Seminar 12/12/2012 - William Dichtel, Cornell University: Bottom-up Synthesis of Structurally Precise Organic Materials and Interfaces
Abstract: It remains difficult to assemble molecular and polymeric compounds predictably, yet such control has strong implications for the properties of bulk materials and molecular interfaces. For example, the continuing development of inexpensive organic semiconductors will bring about efficient solar cells, flexible displays, ubiquitous radio frequency identification (RFID) tags, improved lighting technologies, and more sensitive chemical sensors. These materials must achieve long-range overlap of their molecular orbitals to transport excitons or charge efficiently. I will describe our efforts to organize complementary organic semiconductors into covalent organic frameworks (COFs) that have two-dimensional layered morphologies ideal for photovoltaic performance. I will also describe a modular strategy to functionalize graphene noncovalently with multivalent tripodal binding motifs. Finally, I will present progress towards the bottom-up synthesis of narrow strips of carbon known as graphene nanoribbons.

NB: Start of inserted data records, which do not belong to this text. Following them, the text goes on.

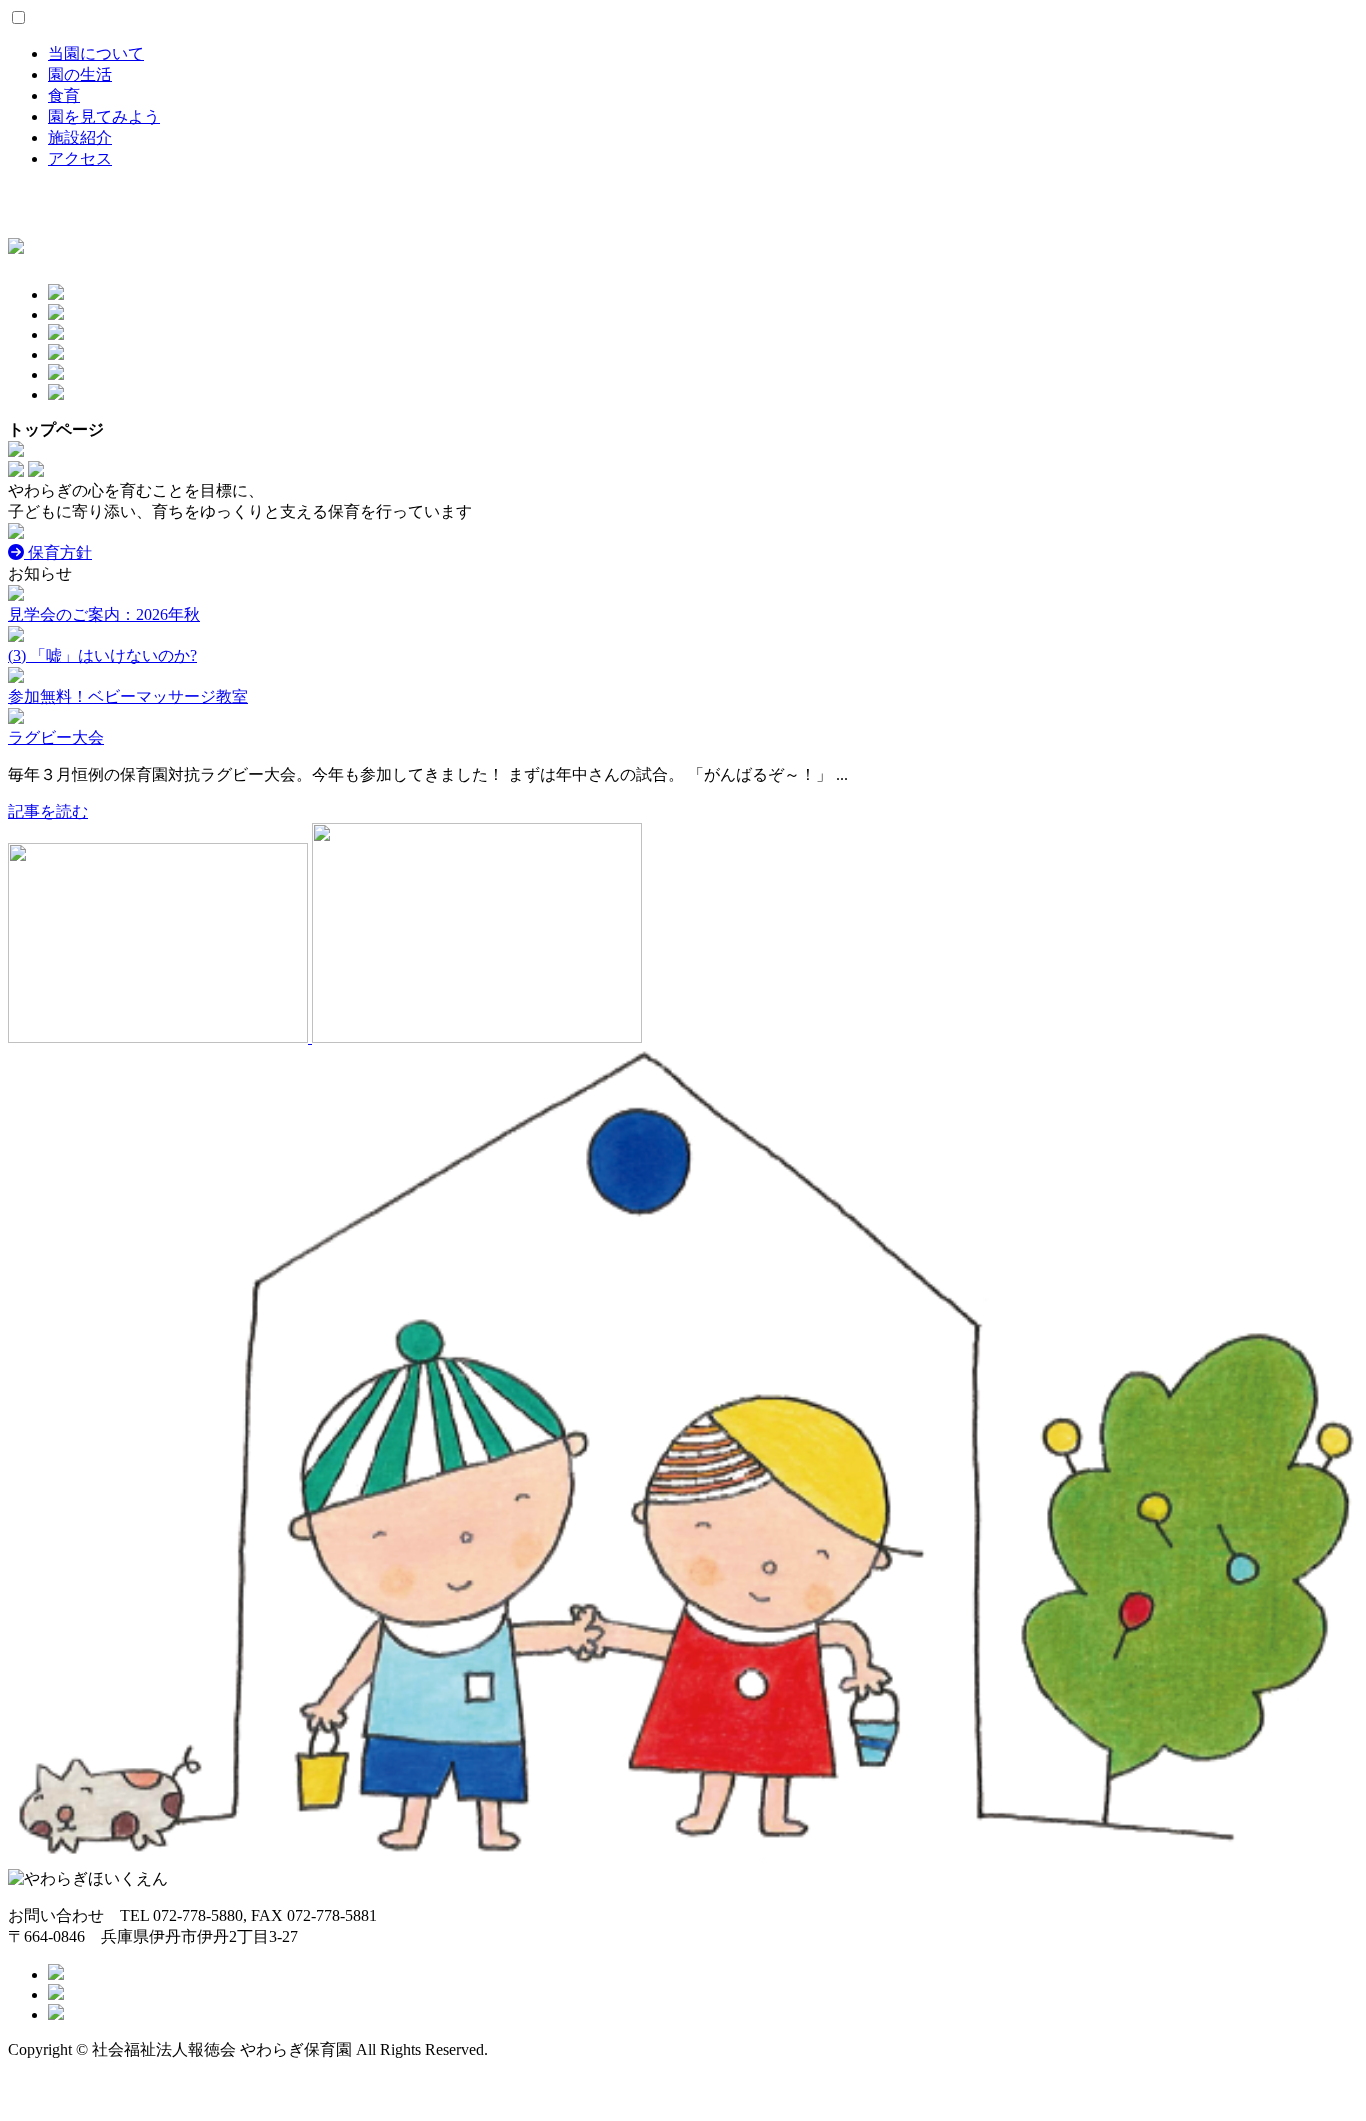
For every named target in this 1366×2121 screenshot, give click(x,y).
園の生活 (80, 74)
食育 (64, 95)
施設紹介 (80, 137)
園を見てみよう (104, 116)
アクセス (80, 158)
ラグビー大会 (56, 737)
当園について (96, 53)
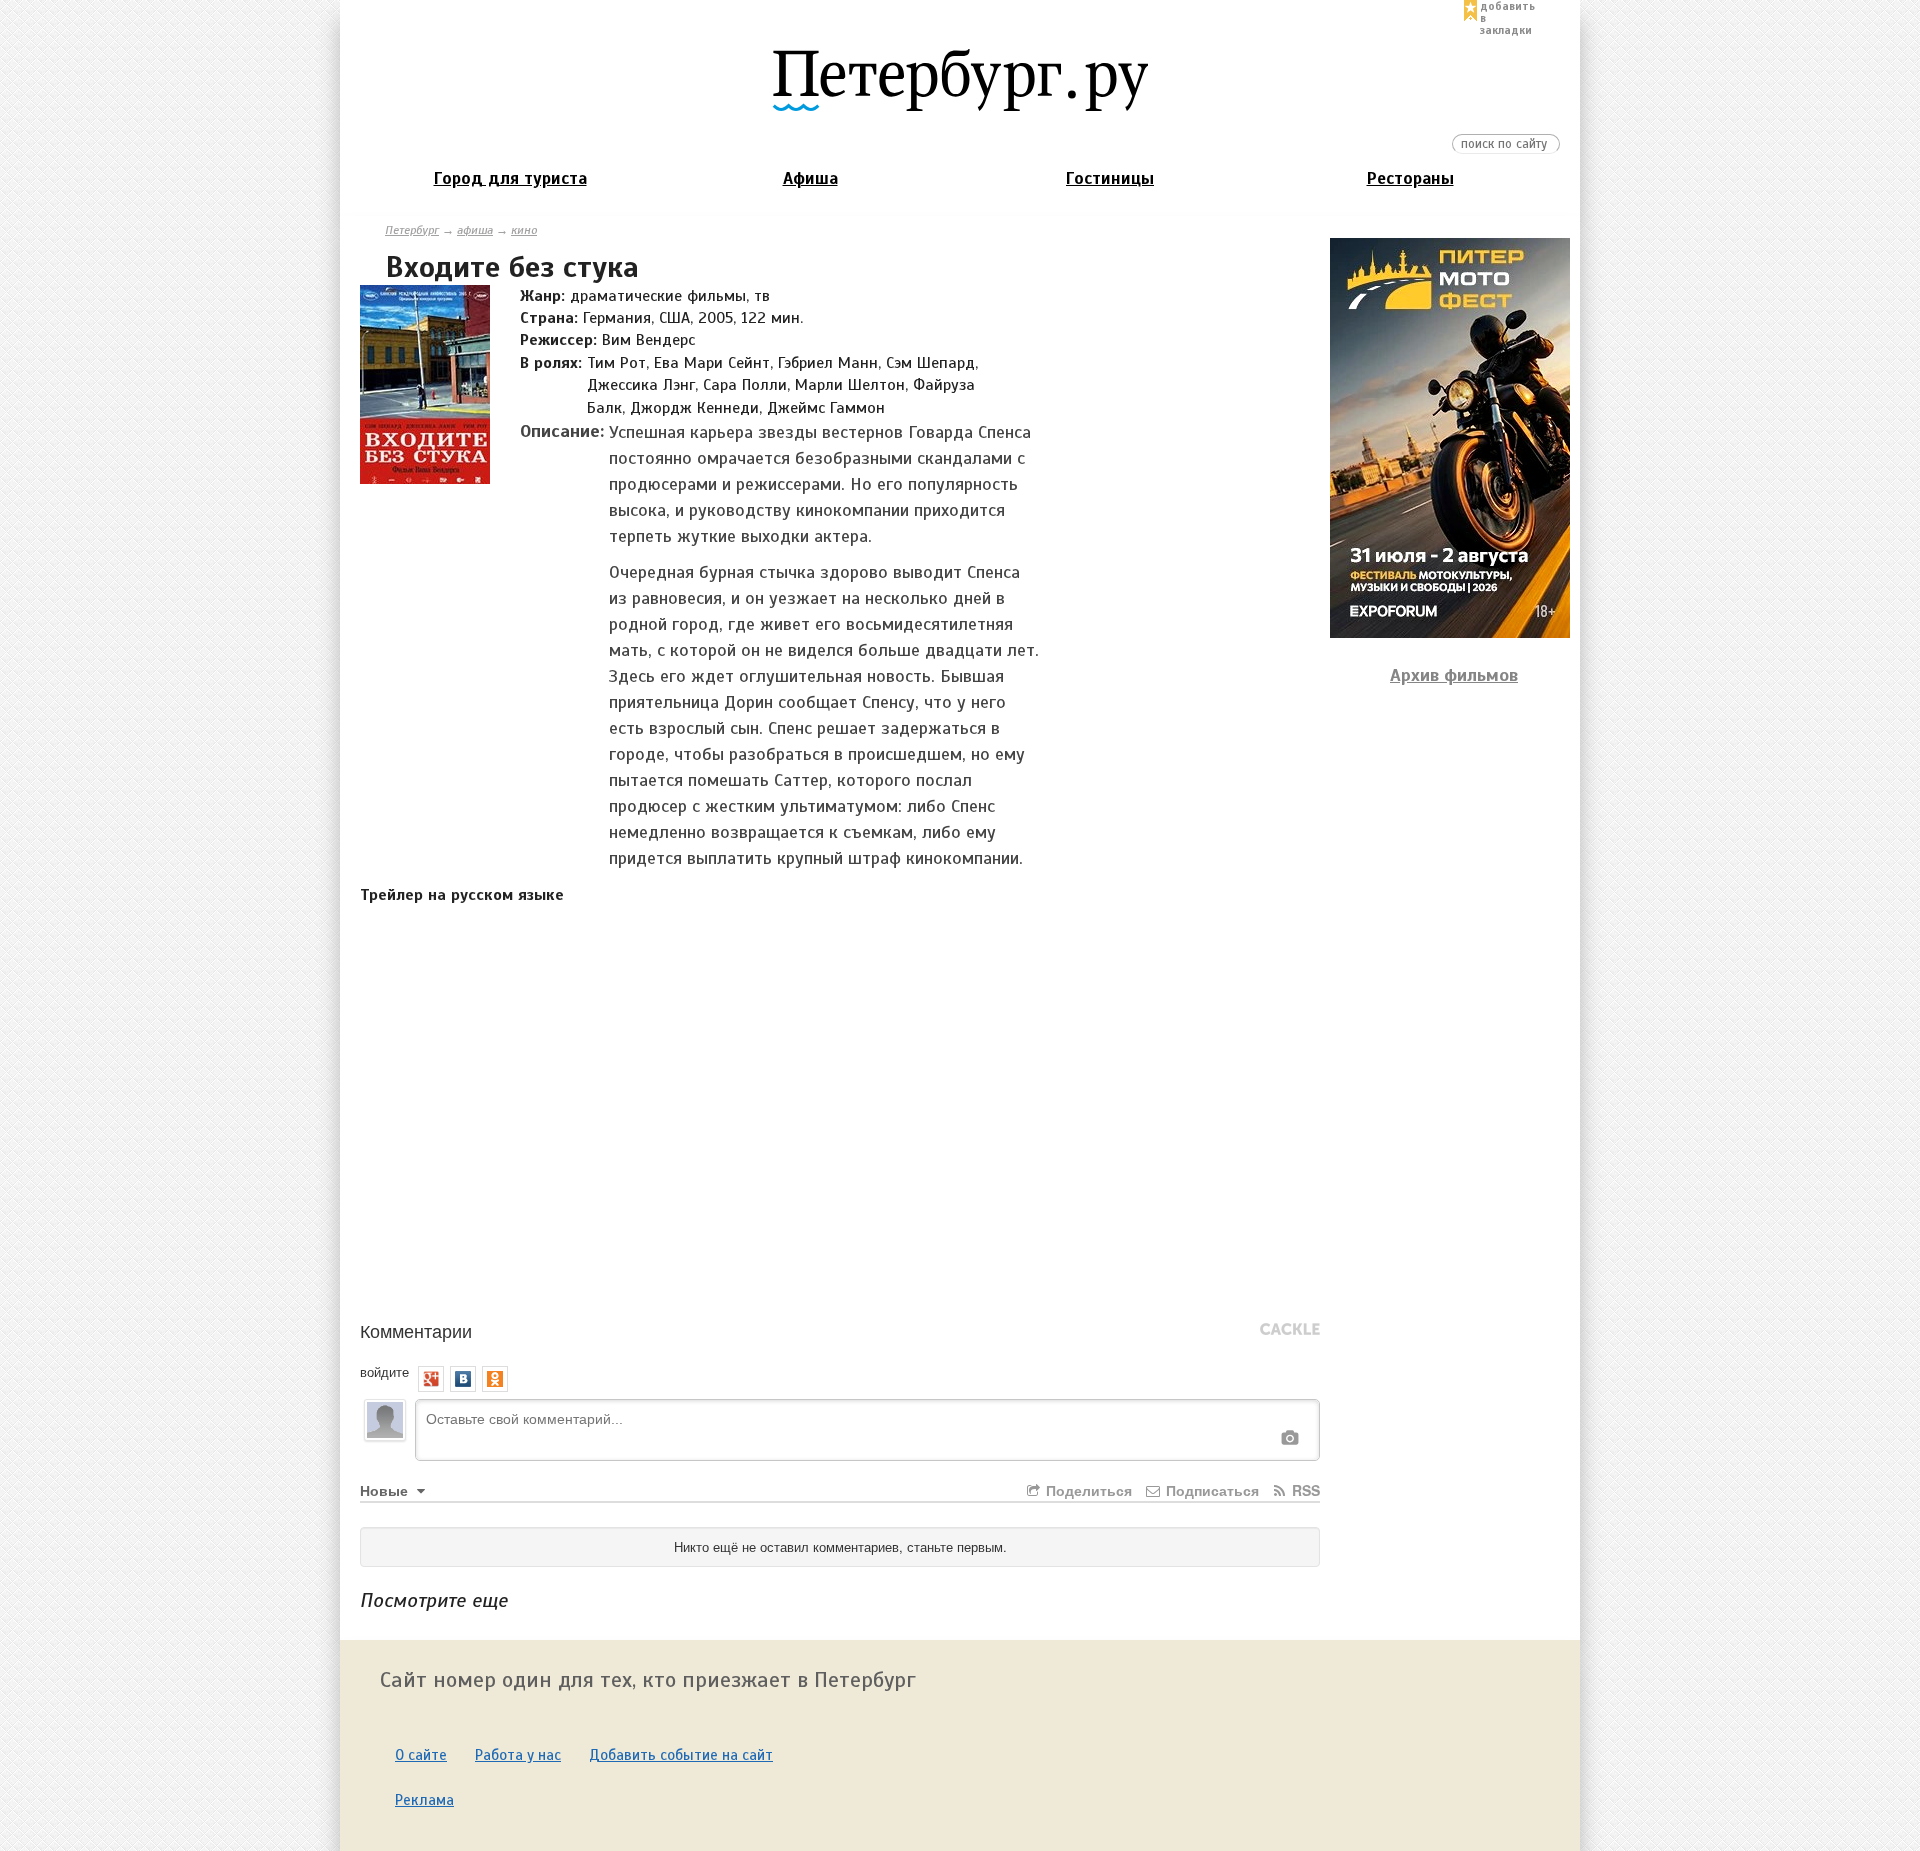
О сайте (421, 1755)
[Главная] (960, 79)
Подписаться (1210, 1490)
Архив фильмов (1454, 675)
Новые (386, 1490)
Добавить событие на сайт (681, 1755)
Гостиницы (1110, 178)
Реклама (424, 1800)
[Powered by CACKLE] (1290, 1330)
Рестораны (1410, 178)
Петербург (412, 230)
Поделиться (1087, 1490)
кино (524, 230)
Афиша (810, 178)
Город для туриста (510, 178)
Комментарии (416, 1330)
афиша (475, 230)
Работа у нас (518, 1755)
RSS (1304, 1490)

Bio: William Dichtel received a B.S. from MIT and Ph.D. from UC-Berkeley, both in Chemistry. His graduate research was advised by Jean M. J. Fréchet. He performed postdoctoral research in the groups of Fraser Stoddart (then at UCLA) and James Heath (Caltech) from 2005-2008. In 2008, Dichtel accepted an appointment as an assistant professor in the Department of Chemistry and Chemical Biology at Cornell University. He is a recent recipient of the NSF CAREER, 3M Nontenured Faculty Award, an Alfred P. Sloan Fellowship, the Research Corporation Cottrell Scholar Award, and the Arthur C. Cope Scholar Award from the American Chemical Society.
All seminars are held on Wednesdays from 12:00 noon-1:00 p.m. in the Bowen Hall Auditorium Room 222. A light lunch is provided at 11:30 a.m. in the Bowen Hall Atrium immediately prior to the seminar.